Sin dalla fine del Trecento si era diffusa in
Italia la conoscenza del greco. In un primo momento ciò avvenne grazie ad Emanuele
Crisolora, che era stato chiamato da Coluccio Salutati.
Successivamente la cultura greca si diffuse con il concilio di Ferrara e Firenze (1439)
che discuteva della possibilità di riconciliare la Chiesa d'Oriente con quella
d'Occidente a quasi quattro secoli dallo scisma di Michele Cerulario.
La cultura greca trovò, infine, nuova espansione con l'arrivo di esuli dopo la conquista
di Costantinopoli da parte dei turchi (1453).
I sapienti greci che giungevano in Italia non avevano raggiunto, per la loro lingua, un
livello di abilità filologica paragonabile a quello raggiunto dai nostri umanisti per il
latino.
Essi pertanto accreditarono come autentici degli scritti falsamente attribuiti a Ermete
Trismegisto, Zoroastro, Orfeo.
Fu così che si diffuse la cultura ermetica.

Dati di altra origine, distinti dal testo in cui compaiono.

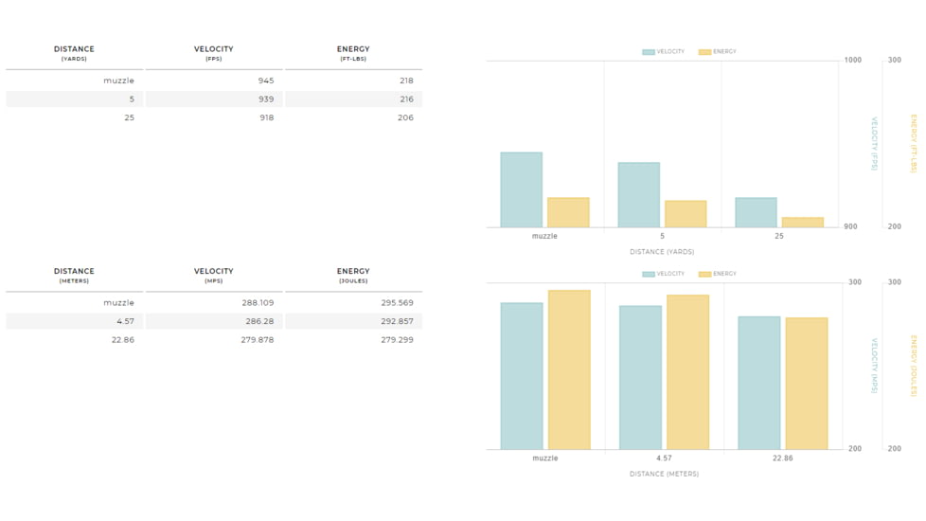
Task: Click the energy bar at 25 yards
Action: (x=803, y=223)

Essa affondava le sue radici nella tarda
antichità (soprattutto II e III sec. d.C.), quando alcuni teologi-filosofi pagani, per
contrapporsi al Cristianesimo, produssero numerosi scritti che presentarono sotto il nome
di Ermete Trismegisto. Si tratta di testi largamente ispirati al medioplatonismo allora
molto diffuso. In essi si trovano accenni a dottrine bibliche. Ciò spinse già alcuni
padri della Chiesa, che reputavano autentici questi libri, a considerare Ermete
contemporaneo di Mosè ed a vedere in lui una sorta di profeta pagano molto autorevole.
Nello stesso errore caddero gli umanisti, che, per tale motivo, accettarono le pratiche
astrologiche e magiche proposte dall'ermetismo.